Aim of the exercise: Start the copy at the line containing "This screenshot has" and run it through the last line of the records. Repeat each line exactly; omit pictures.

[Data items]
────────────────────

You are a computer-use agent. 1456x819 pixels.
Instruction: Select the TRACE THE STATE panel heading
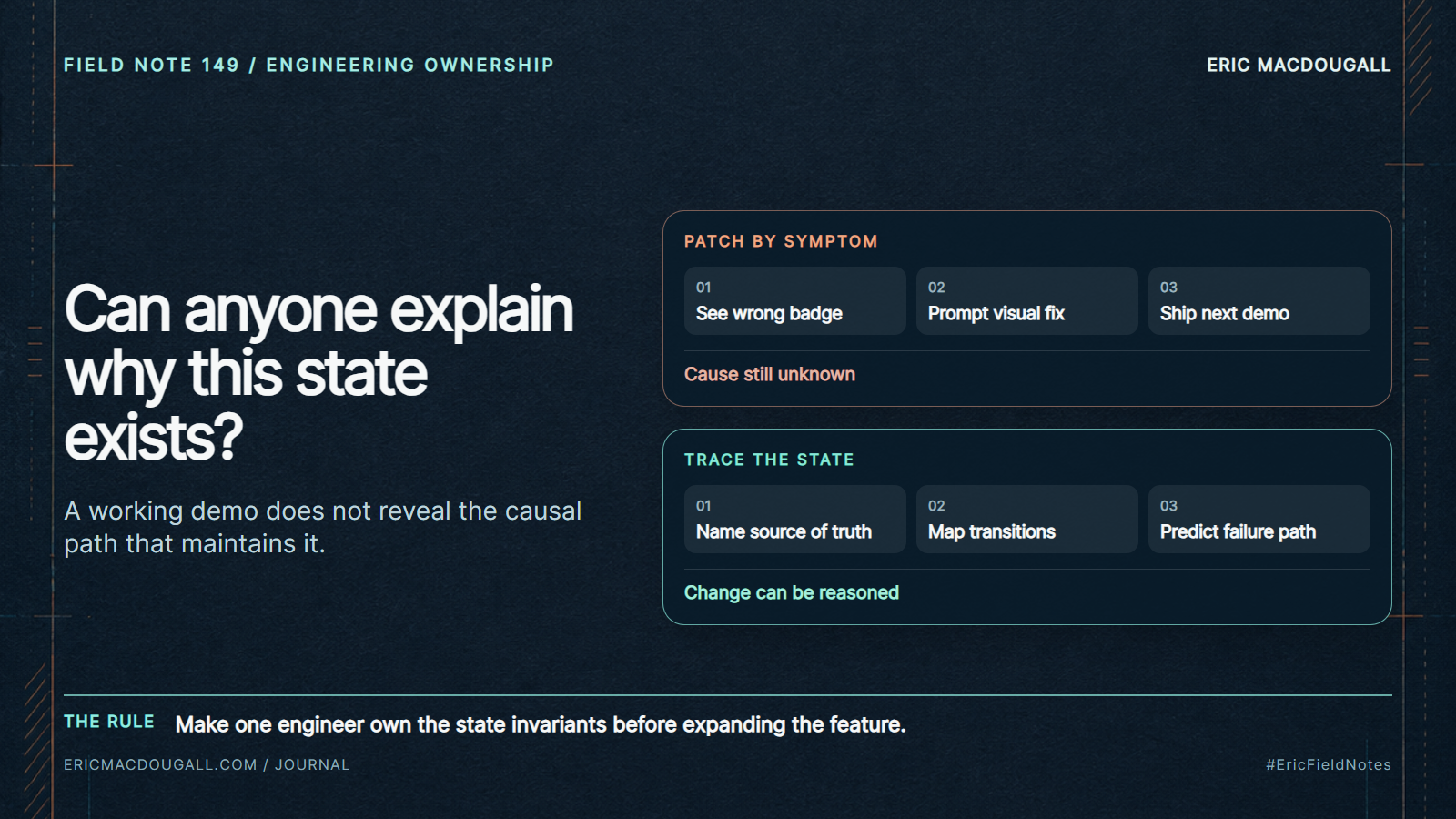(x=769, y=460)
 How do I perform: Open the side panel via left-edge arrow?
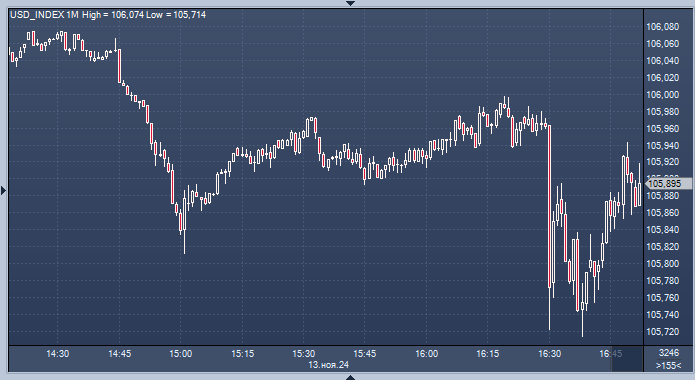click(x=4, y=191)
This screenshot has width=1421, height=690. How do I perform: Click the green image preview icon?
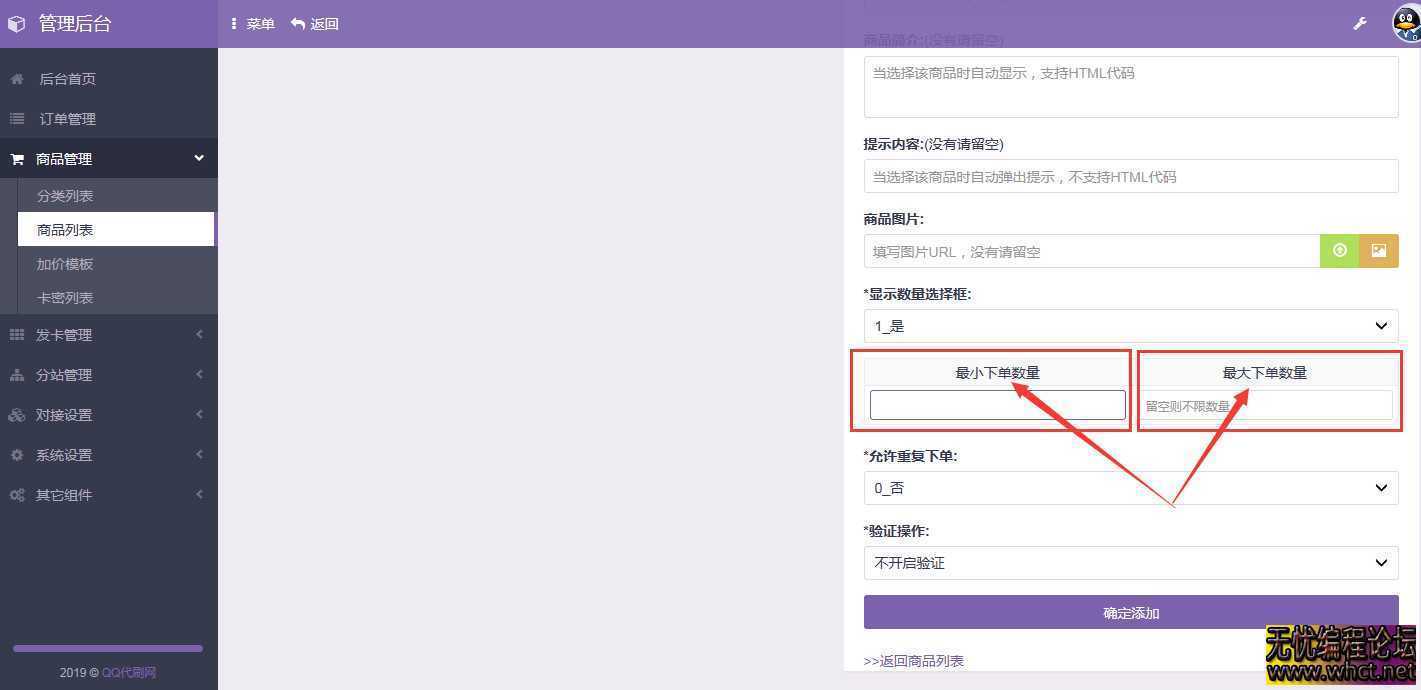pos(1339,251)
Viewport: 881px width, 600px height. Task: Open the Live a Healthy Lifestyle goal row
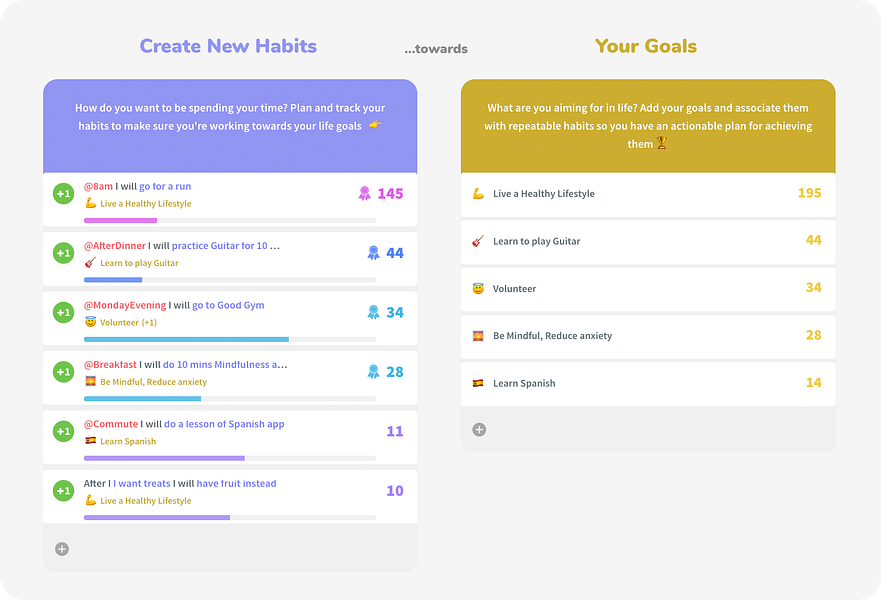pyautogui.click(x=648, y=194)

────────────────────

Output for this exercise:
This screenshot has width=1421, height=690. How do I perform: Click the green image preview icon?
pos(1339,251)
Viewport: 881px width, 600px height. Task: Open the Live a Healthy Lifestyle goal row
pyautogui.click(x=648, y=194)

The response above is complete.